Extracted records
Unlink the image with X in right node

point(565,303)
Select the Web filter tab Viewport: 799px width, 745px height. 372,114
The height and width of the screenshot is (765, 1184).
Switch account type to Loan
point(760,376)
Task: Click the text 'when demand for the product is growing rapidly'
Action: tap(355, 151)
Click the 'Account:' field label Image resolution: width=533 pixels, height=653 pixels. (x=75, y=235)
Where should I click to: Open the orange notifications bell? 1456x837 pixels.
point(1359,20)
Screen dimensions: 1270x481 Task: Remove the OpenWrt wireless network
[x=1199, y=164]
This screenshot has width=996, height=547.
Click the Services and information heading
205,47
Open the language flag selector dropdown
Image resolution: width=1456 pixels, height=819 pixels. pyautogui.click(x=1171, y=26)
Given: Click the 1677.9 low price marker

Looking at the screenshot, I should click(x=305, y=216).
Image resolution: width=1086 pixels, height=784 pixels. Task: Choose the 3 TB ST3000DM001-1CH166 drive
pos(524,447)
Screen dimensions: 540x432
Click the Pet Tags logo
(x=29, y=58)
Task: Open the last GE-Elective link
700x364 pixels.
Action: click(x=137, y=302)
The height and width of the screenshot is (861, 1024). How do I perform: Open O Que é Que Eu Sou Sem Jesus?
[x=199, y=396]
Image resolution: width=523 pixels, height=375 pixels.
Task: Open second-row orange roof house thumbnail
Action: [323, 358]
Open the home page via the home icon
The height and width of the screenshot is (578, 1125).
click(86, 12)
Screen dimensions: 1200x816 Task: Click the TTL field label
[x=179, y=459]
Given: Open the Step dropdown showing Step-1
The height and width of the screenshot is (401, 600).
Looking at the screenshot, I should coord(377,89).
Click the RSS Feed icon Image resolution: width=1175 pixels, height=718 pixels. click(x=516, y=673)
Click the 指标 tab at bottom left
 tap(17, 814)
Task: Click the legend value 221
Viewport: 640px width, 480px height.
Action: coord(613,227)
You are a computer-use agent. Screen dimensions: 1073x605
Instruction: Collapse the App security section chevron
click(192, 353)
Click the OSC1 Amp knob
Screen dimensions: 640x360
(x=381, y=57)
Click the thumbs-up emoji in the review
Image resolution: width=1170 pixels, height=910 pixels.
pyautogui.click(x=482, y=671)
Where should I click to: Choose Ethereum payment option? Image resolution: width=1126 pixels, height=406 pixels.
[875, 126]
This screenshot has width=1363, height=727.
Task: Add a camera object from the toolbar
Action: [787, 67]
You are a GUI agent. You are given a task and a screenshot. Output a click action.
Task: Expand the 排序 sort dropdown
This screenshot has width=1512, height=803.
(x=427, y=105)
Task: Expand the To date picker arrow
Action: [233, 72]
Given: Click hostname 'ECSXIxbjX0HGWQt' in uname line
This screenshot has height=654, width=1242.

> What you have to do: Copy all the records above precisely.

> Written solution:
Unlink the image with X in right node

point(565,303)
Select the Web filter tab Viewport: 799px width, 745px height. 372,114
The height and width of the screenshot is (765, 1184).
Switch account type to Loan
point(760,376)
Task: Click the text 'when demand for the product is growing rapidly'
Action: tap(355, 151)
Click the 'Account:' field label Image resolution: width=533 pixels, height=653 pixels. (x=75, y=235)
Where should I click to: Open the orange notifications bell? 1456x837 pixels.
point(1359,20)
Screen dimensions: 1270x481 Task: Remove the OpenWrt wireless network
[x=1199, y=164]
This screenshot has width=996, height=547.
Click the Services and information heading
205,47
Open the language flag selector dropdown
Image resolution: width=1456 pixels, height=819 pixels. pyautogui.click(x=1171, y=26)
Given: Click the 1677.9 low price marker

Looking at the screenshot, I should click(x=305, y=216).
Image resolution: width=1086 pixels, height=784 pixels. Task: Choose the 3 TB ST3000DM001-1CH166 drive
pos(524,447)
Screen dimensions: 540x432
Click the Pet Tags logo
(x=29, y=58)
Task: Open the last GE-Elective link
700x364 pixels.
Action: click(x=137, y=302)
The height and width of the screenshot is (861, 1024). How do I perform: Open O Que é Que Eu Sou Sem Jesus?
[x=199, y=396]
Image resolution: width=523 pixels, height=375 pixels.
Task: Open second-row orange roof house thumbnail
Action: [323, 358]
Open the home page via the home icon
The height and width of the screenshot is (578, 1125).
click(86, 12)
Screen dimensions: 1200x816 Task: Click the TTL field label
[x=179, y=459]
Given: Open the Step dropdown showing Step-1
The height and width of the screenshot is (401, 600).
Looking at the screenshot, I should coord(377,89).
Click the RSS Feed icon Image resolution: width=1175 pixels, height=718 pixels. click(x=516, y=673)
Click the 指标 tab at bottom left
 tap(17, 814)
Task: Click the legend value 221
Viewport: 640px width, 480px height.
Action: coord(613,227)
You are a computer-use agent. Screen dimensions: 1073x605
Instruction: Collapse the App security section chevron
click(192, 353)
Click the OSC1 Amp knob
Screen dimensions: 640x360
(x=381, y=57)
Click the thumbs-up emoji in the review
Image resolution: width=1170 pixels, height=910 pixels.
pyautogui.click(x=482, y=671)
Where should I click to: Choose Ethereum payment option? Image resolution: width=1126 pixels, height=406 pixels.
[875, 126]
This screenshot has width=1363, height=727.
Task: Add a camera object from the toolbar
Action: [787, 67]
You are a GUI agent. You are given a task and a screenshot. Output a click action.
Task: Expand the 排序 sort dropdown
This screenshot has width=1512, height=803.
(x=427, y=105)
Task: Expand the To date picker arrow
Action: [233, 72]
Given: Click hostname 'ECSXIxbjX0HGWQt' in uname line
This screenshot has height=654, width=1242.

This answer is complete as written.